Saving Leon's Thriftway and Seven Oaks Shopping Center
Press Coverage: Kansas City Star; Ordinance Introduced to Save Seven Oaks Shopping Center and Leon's Thriftway; Ordinance Introduced to Save Local Grocery Store; Supporters Work to Bag ALDI Grocery for East Side
When a grocery store closes in a suburban neighborhood, it is an inconvenience. Residents drive to the next one. When a grocery store closes in an inner city neighborhood where it is the only source of fresh food for miles, it is a crisis.
Leon's Thriftway at Seven Oaks Shopping Center was that kind of grocery store. It served a community on Kansas City's East Side that had no alternative. When the store faced closure, I introduced an ordinance to save it.
The Stakes
Seven Oaks Shopping Center was more than a strip mall. It was the commercial anchor of its neighborhood. Leon's Thriftway was the grocery store that residents depended on for fresh food. Without it, the nearest grocery was miles away, accessible only by car in a neighborhood where many residents relied on public transit.
The closure was not a market correction. It was the latest chapter in a pattern of commercial retreat from Black neighborhoods that had been playing out for decades across Kansas City. Retailers left. Services left. Investment left. And residents were expected to accept it because the market had decided their neighborhood was not worth serving.
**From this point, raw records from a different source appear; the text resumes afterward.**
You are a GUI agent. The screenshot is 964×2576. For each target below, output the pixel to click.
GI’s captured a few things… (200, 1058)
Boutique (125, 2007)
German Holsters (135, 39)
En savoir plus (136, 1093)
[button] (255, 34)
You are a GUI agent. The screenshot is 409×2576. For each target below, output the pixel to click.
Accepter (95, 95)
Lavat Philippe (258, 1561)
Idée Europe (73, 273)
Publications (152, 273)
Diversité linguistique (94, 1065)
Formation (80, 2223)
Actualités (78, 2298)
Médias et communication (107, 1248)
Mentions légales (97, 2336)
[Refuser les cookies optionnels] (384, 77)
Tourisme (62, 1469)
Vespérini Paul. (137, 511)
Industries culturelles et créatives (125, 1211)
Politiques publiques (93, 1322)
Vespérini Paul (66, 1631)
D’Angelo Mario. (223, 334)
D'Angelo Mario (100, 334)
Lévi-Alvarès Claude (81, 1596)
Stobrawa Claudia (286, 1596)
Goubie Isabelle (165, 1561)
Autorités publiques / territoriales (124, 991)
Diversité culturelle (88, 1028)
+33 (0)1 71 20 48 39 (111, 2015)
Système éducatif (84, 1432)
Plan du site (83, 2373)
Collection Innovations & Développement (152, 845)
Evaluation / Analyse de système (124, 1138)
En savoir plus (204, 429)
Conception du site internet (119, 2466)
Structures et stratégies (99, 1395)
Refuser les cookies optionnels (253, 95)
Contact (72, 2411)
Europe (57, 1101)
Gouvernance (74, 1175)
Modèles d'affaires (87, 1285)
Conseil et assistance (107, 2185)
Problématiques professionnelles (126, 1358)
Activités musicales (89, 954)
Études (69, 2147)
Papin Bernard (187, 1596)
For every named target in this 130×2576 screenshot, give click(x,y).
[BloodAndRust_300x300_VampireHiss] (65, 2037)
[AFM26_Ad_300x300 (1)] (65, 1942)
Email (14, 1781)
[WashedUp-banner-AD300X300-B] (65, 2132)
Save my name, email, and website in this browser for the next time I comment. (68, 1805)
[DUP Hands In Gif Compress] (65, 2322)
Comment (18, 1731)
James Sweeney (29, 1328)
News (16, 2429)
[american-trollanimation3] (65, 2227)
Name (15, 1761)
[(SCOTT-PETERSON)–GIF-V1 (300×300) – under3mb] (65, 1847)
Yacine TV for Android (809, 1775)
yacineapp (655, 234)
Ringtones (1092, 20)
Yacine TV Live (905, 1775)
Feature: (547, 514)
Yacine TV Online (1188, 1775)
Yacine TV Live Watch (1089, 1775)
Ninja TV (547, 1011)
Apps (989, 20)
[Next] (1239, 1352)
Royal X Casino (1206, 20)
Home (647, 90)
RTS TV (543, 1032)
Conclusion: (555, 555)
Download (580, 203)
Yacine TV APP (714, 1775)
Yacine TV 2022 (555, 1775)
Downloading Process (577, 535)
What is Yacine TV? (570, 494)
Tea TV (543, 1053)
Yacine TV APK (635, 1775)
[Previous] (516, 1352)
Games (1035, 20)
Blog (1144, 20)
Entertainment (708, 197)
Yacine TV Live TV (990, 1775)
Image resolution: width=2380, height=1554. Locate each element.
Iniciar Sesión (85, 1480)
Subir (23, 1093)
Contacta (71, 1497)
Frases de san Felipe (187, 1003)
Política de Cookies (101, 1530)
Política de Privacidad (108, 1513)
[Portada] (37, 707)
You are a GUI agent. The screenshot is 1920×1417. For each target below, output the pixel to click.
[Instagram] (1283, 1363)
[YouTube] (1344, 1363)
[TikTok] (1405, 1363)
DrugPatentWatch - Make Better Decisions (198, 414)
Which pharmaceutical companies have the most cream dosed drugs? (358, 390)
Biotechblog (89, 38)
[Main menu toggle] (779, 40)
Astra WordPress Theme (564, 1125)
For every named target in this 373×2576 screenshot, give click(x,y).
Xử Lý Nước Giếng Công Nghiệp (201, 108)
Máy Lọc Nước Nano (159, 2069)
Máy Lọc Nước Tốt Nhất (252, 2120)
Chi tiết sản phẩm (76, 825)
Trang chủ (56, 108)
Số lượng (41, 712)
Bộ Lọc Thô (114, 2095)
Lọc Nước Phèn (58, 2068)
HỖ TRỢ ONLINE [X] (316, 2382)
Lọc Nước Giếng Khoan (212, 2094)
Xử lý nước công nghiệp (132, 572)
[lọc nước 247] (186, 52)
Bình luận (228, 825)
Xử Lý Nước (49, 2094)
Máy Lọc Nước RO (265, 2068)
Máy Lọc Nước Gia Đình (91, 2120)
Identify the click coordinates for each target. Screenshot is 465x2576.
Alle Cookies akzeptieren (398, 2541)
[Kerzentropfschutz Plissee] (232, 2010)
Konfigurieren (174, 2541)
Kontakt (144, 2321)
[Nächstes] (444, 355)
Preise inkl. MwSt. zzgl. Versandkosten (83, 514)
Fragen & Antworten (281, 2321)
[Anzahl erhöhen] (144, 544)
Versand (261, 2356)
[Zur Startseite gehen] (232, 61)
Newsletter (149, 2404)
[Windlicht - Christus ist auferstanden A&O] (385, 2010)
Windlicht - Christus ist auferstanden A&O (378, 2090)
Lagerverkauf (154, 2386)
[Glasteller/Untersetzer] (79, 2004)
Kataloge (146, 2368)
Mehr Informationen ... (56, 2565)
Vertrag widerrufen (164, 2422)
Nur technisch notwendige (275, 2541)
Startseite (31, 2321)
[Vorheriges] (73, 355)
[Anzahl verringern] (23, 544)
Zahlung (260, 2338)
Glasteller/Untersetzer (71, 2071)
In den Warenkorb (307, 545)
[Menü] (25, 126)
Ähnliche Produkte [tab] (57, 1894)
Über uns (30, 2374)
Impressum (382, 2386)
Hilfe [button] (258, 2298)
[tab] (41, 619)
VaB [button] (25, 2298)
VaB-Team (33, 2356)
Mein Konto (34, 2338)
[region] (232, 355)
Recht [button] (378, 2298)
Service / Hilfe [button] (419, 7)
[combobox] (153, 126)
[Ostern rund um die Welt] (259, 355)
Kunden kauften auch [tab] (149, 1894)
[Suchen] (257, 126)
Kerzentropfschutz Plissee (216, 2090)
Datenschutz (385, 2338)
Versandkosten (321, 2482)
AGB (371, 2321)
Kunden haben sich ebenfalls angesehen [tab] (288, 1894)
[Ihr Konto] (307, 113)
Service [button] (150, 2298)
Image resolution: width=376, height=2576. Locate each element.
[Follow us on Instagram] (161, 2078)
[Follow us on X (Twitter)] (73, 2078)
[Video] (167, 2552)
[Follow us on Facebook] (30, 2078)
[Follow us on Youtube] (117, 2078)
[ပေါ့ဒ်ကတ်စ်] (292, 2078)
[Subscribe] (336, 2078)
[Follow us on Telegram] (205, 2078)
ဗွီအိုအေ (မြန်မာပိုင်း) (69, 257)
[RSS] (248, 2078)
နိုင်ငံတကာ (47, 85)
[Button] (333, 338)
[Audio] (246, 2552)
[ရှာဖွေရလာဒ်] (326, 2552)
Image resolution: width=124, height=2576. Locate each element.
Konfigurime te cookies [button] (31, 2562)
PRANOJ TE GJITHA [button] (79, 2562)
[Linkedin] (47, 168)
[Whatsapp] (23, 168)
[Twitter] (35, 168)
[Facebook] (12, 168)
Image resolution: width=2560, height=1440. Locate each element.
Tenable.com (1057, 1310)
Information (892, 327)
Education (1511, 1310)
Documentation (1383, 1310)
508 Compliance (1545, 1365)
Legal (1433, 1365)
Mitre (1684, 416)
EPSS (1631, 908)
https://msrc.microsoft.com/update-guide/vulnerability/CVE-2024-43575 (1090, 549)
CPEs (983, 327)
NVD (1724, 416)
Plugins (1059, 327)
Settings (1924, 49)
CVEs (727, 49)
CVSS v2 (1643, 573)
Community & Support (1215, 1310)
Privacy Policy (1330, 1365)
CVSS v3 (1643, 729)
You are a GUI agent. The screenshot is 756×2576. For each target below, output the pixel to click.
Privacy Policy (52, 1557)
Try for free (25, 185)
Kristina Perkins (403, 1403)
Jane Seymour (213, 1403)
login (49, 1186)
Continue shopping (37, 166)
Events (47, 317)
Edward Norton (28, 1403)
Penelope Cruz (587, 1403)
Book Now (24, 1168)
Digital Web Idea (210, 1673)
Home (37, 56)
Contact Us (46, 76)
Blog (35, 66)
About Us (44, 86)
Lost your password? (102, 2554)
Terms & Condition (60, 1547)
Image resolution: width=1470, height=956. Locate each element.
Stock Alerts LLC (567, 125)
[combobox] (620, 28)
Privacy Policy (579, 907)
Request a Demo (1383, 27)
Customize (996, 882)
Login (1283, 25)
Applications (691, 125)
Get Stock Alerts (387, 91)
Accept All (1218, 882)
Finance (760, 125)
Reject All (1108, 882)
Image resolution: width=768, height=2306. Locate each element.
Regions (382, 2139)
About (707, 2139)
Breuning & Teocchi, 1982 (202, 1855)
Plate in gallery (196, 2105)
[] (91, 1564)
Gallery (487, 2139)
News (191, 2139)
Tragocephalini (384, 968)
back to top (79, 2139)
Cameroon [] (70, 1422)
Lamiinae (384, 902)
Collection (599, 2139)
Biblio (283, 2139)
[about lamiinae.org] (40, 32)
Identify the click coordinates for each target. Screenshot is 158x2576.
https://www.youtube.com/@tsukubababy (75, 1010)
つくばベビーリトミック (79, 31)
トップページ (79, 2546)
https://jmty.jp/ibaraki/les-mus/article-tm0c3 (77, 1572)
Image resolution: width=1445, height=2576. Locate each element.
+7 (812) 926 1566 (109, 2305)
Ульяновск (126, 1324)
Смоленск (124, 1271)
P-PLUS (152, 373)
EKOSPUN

I did not accept it. I introduced an ordinance to protect the shopping center and the grocery store because losing them would have been devastating for the community. The ordinance was a legislative tool to create the conditions for the grocery store to remain viable. It involved public incentives, zoning protections, and coordination between the city, the property owner, and the grocery operator to find a path forward.
The Fight
The Kansas City Star covered the effort from multiple angles. "Ordinance Introduced to Save Seven Oaks Shopping Center and Leon's Thriftway." "Ordinance Introduced to Save Local Grocery Store." "Supporters Work to Bag ALDI Grocery for East Side." These stories captured a community fighting for its most basic commercial infrastructure. Not a luxury retailer. Not an entertainment venue. A grocery store.
The fact that a city council member had to introduce legislation to preserve a grocery store tells you everything about the priorities of the market and the government that was supposed to regulate it. In a just city, no neighborhood would lose its only grocery store because the economics did not work for the corporate chain. In the real Kansas City, this was happening regularly, and the only defense was political action.
The ALDI campaign was a parallel effort that complemented the Leon's Thriftway fight. ALDI's business model, with its lower operating costs and discount pricing, was better suited to serve low income markets. But even ALDI required persuasion. We had to demonstrate market demand, secure public incentives, and overcome the same site selection biases that had kept other grocers out.
The community's response to these efforts was overwhelming. Residents turned out at meetings. They wrote letters. They signed petitions. They made it clear that grocery access was not a nice-to-have amenity. It was a necessity that they were willing to fight for. And their elected representative was willing to fight alongside them.
The Lesson For Development
Grocery anchored development is one of the most impactful investments you can make in an underserved neighborhood. A grocery store provides fresh food, creates jobs, generates foot traffic for adjacent businesses, and signals to the market that a neighborhood is viable.
The fight to save Leon's Thriftway taught me that grocery access should not depend on market conditions alone. When the market fails a community, government must intervene. And when government intervenes effectively, it can create the conditions for the market to return.
That lesson informs every mixed use development plan The Nash Group creates. We evaluate the retail environment as part of our site analysis. We advocate for grocery inclusion in neighborhood development plans. And we understand, from direct experience, what happens to a community when its last grocery store disappears.
The broader pattern of commercial advocacy that included the Leon's Thriftway fight, the ALDI campaign, and the eventual grocery-anchored groundbreaking at 39th and Prospect represents one of the most sustained economic development efforts in the Third District's history. Each battle was part of a longer war to ensure that East Side residents had the same access to fresh food that every other part of the city took for granted.
We were willing to fight that war. The record shows it.